Daniel Commey
Incoming Assistant Professor of Cybersecurity
Computer Engineering & Computer Science, California State University, Long Beach
I am an incoming Assistant Professor of Cybersecurity at California State University, Long Beach, starting August 17, 2026. I work on the security and privacy of distributed and federated AI: systems that have to keep working even when some of the devices, data, or participants can't be trusted. Right now I focus on zero-knowledge and post-quantum methods for federated, decentralized, and edge learning. I also use incentive design to make these systems more reliable when participants misbehave.

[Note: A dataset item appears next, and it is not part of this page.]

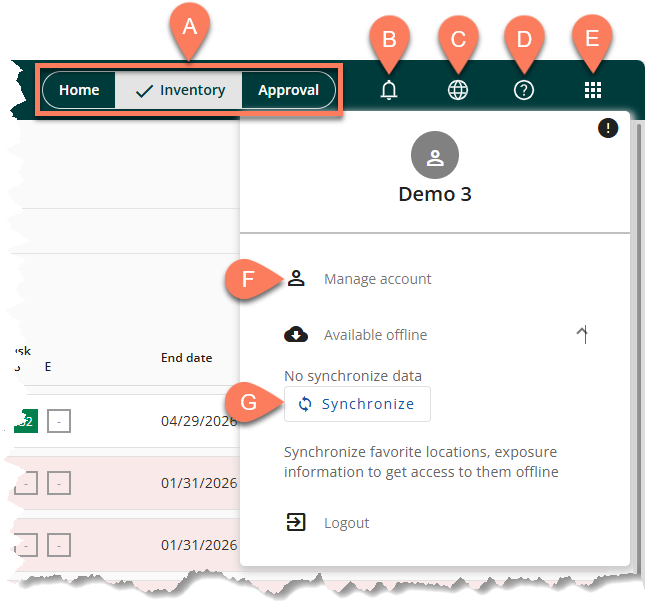Viewport: 645px width, 601px height.
Task: Click the Demo 3 user name
Action: tap(435, 194)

Current threads: checking that federated and decentralized learning works as claimed; preparing these systems for quantum threats; defending against participants who poison or game the system; and building lightweight security for IoT and edge devices.
Students
Starting in Fall 2026, I will work with CSULB undergraduate and MS students through the TIDES Lab. If you are a CSULB student interested in trustworthy systems, see how to join.
News
- June 2026. I accepted a position as Assistant Professor of Cybersecurity at California State University, Long Beach. I will join CSULB in Fall 2026.
- June 2026. I passed the CompTIA Cybersecurity Analyst (CySA+) certification.
- May 2026. Our PUFZIN paper was published in the Journal of Information Security and Applications. It combines PUFs and zero-knowledge proofs for secure and scalable blockchain-IoT authentication.
- May 2026. I completed my Ph.D. in Interdisciplinary Engineering at Texas A&M University. My dissertation is titled "A Layered Security Framework for Blockchain-Based IoT Systems."
- May 2026. Two of our papers appeared at IEEE ICC 2026 and IEEE ICC Workshops 2026. They cover AIS dropout attribution and the reliability of production Layer-2 networks.
Selected Publications
ZKP-FedEval: Verifiable and Privacy-Preserving Federated Evaluation using Zero-Knowledge Proofs
Daniel Commey, B. Appiah, G. S. Klogo, G. V. Crosby
arXiv:2507.11649 [cs.LG], 2025
TL;DR Replaces raw metric reporting in federated learning with a zero-knowledge proof of a predicate (for example, loss below a threshold), so the server can gate updates without learning the actual metric.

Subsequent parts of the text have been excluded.